Ethiopia says there is no reason for Egypt to worry about the massive hydroelectric dam it is building on the Blue Nile, one of the two main tributaries of the Nile River. Ethiopia began diverting the Blue Nile last week as it moves ahead with construction of the dam, despite concerns from Egypt and Sudan.
Ethiopia’s Water Minister Alemayehu Tegenu says construction of the Grand Ethiopian Renaissance Dam poses no threat to Egypt or Sudan, two countries that depend heavily on the Nile for their water supply.
“We do not have any plan to harm downstream countries, Sudan and Egypt. If Egypt has some issues to discuss with Ethiopia, we are very ready to discuss," said Alemayehu Tegenu.
There are fears the dam could spark regional tension. Ethiopia's move to divert the Blue Nile sparked protests last week at the Ethiopian embassy in Cairo. Some Egyptians have asked to bring the matter to the International Court of Justice for arbitration.
Both countries must accept arbitration before it can take place, but Alemayehu says Ethiopia will not accept such intervention.
“No, there is no point of going to an international court. I do not see any issues that bring the issue to that level," he said.

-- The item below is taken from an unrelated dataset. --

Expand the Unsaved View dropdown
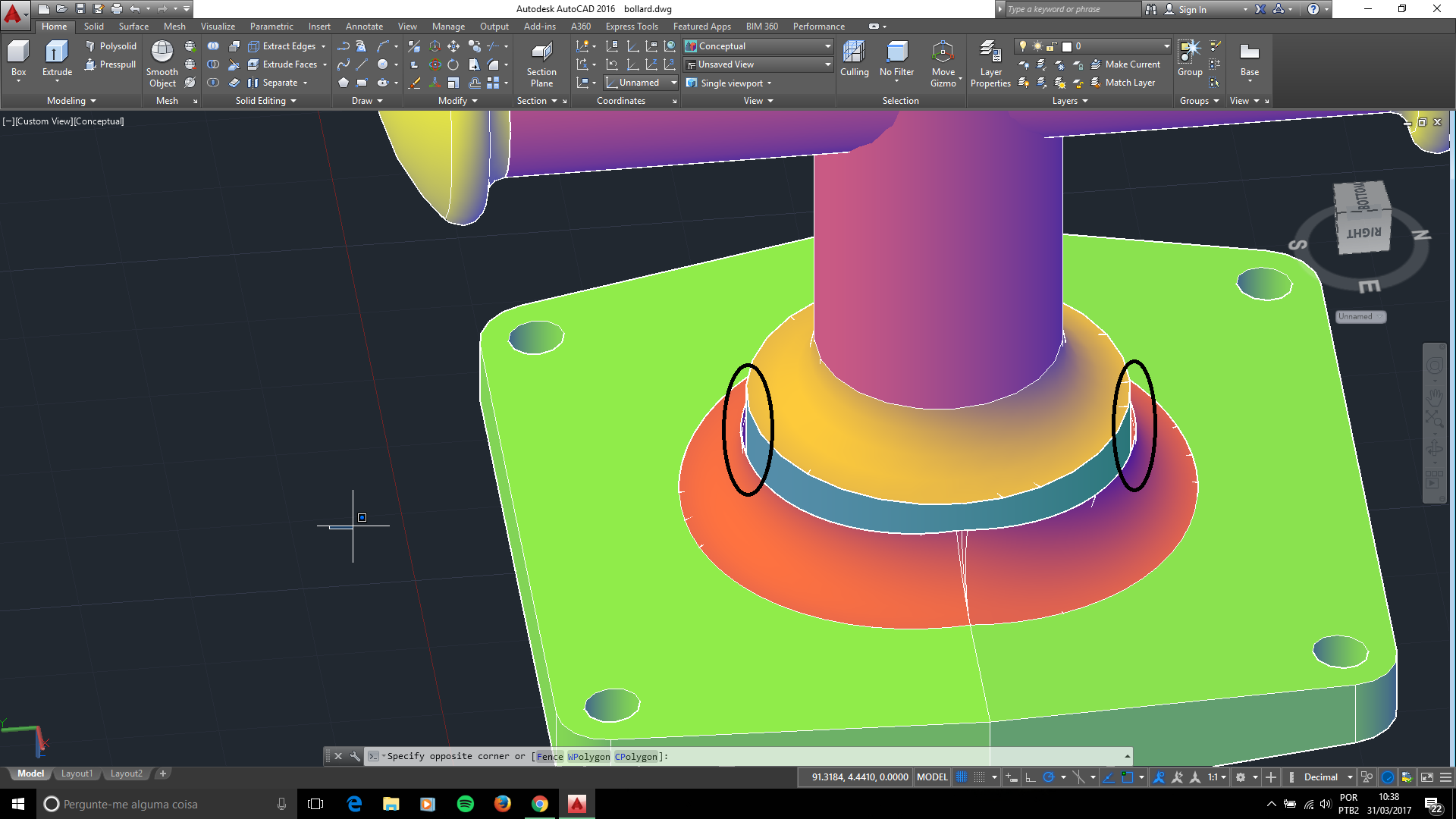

A committee with experts from Sudan, Egypt and Ethiopia worked on a report for more than a year to study the possible impacts of the dam, including reduced river flow.
The report, released to governments on Friday night, concluded that construction of the dam is meeting international standards, but that further assessments are needed on environmental and social issues.
Ethiopia began diverting the Nile last Tuesday, three days before the release of the panel’s report. Water Minister Alemayehu says those two things are not related.
“We have done the river diversion as per the schedule we have set earlier," he said. "River diversion does not to stop the flow of water to the downstream countries. River diversion means it is the rerouting of the river flow to facilitate the construction in the riverbed, nothing else.”
Ethiopia began building the Grand Ethiopian Renaissance Dam two years ago, near to the Sudanese border, with the goal of becoming Africa’s main power producer. The estimated construction cost of the dam will be close to $5 billion.
More than 85 percent of the Blue Nile originates in Ethiopia, but Sudan and Egypt were given the lion's share of the water in colonial-era treaties many decades ago.
About 20 percent of the dam has been constructed. The project is not scheduled for completion until 2017, but Ethiopia hopes to start producing power as early as next year.